Al Gore would doubtless agree.
If humanity expands to fill the galaxy, or merely endures for a great many tomorrows, the probability is high that there will be lots of SF novels better than this one – but not a large number in this year or decade.
2. Old Man’s War by John Scalzi likewise calls to mind award winners of the past, in this case Robert A. Heinlein’s Starship Troopers and Joe Haldeman’s The Forever War. Like them, it is a grunt-level perspective on high-tech, interstellar warfare. The key difference is that Mr. Scalzi’s hero doesn’t begin as a raw kid and mature in the stress of battle. As the book’s title says, this is an “old man’s” – and woman’s – war.

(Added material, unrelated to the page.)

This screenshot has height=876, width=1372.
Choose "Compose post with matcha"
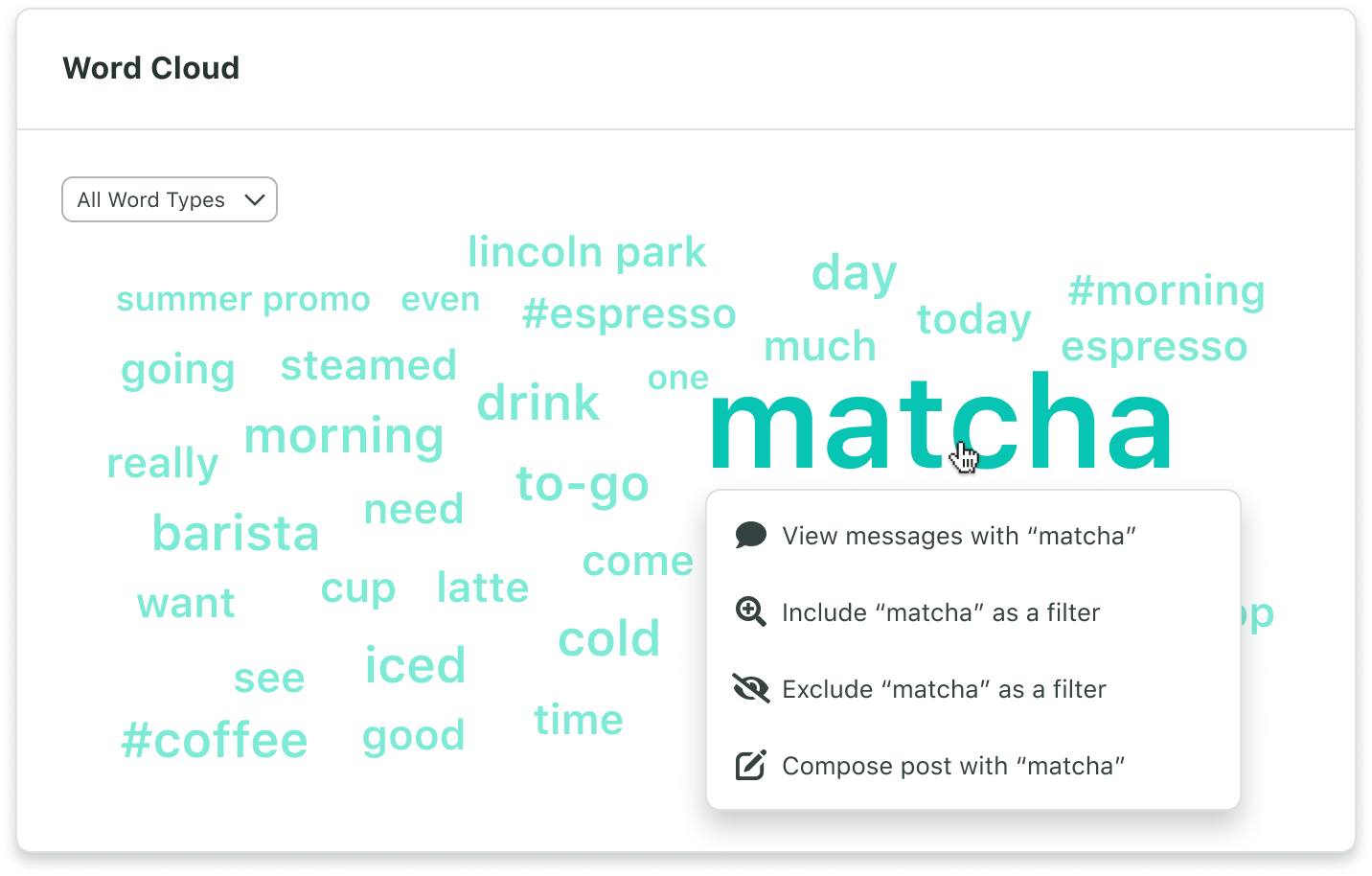point(953,765)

Mankind’s distant colonies, beset by an array of fierce and fantastical enemies, recruit septuagenarians to do their fighting, equipping them with bio-engineered, green-skinned, super-human bodies that give them most of the capabilities of Heinleinian Mobile Infantry without the bulky suits. (Also included in the package is a raging sex drive; the author evidently believes General Patton’s dictum, “A man who can’t [you-know-what deleted – this is a PG-rated blog], can’t fight”. Alternatively, given how much trouble that kind of thing leads to in this story, he may be making a subliminal point against co-ed armed forces.)
After the hero, a mild mannered pacifist in his former life, joins up, he proceeds through an increasingly imaginative series of challenges, leading to unexpected discoveries and a strange reunion with his dead wife. It is all quite a satisfying read, but –
Why does the Colonial Defense Force sign up 75-year-olds? Ostensibly because it wants soldiers with judgment and maturity rather than the young hellions and “scum of the earth” who traditionally have filled the military’s ranks. That’s a fascinating idea, and I’d like to see how it works out. Old Man’s War doesn’t say. John Perry is bright and develops into an outstanding soldier, but, so far as I can discern, the only carryover from his civilian experience is uneasiness about militarism – probably not what the CDF was hoping to obtain. By the end of the book, when we learn about the origins of the Force’s secret elite, the entire rationale for the plot seems to have been forgotten. When I looked up from the excitement of battle, I was disappointed.
3. Spin by Robert Charles Wilson isn’t reminiscent of anyone but Robert Charles Wilson. Like Darwinia, The Chronoliths and Blind Lake, it features a mind boggling scientific anomaly with staggering global effects: Earth is cut off from the rest of the universe. The stars disappear, and, scientists eventually discover, time itself slows down. Outside the barrier, known for obscure reasons as “the Spin”, a hundred million years zip by for every one of ours.
There comes, alas, a point at which suspending disbelief gives you a broken neck. Spin gallops past that point as rapidly as its un-Spun Martian colony outpaces the static Earth. Making these impossible things harder to believe, before or after breakfast, is the author’s tendency to look to chicklit as his model for his characters’ personal relationships. The best that can be said is that he avoids the excesses of Blind Lake, which was a life-after-divorce novel with an alien invasion on the side. Still, there is much phony angst, and the hints of a Big Secret involving the hero’s and heroine’s mothers turn out to foreshadow nothing of any consequence.
Spin is not a bad book. It certainly tickles one’s Sense of Wonder, and its implicit solution to Fermi’s Paradox is clever, if not convincing. But it’s not a second Darwinia, much less a progression from Wilson’s earlier work.
If Vegas or Ladbroke’s made book on the Hugos, I would bet on Old Man’s War, which has plenty of favorable buzz. If it doesn’t win, Learning the World very likely will. Accelerando might also be a good bet, despite my misgivings. It may not win, but it’s bound to cover the spread. I doubt that either A Feast for Crows or Spin has a real chance, but the Hugo electorate has surprised me before. In fact, that seems to be its favorite occupation.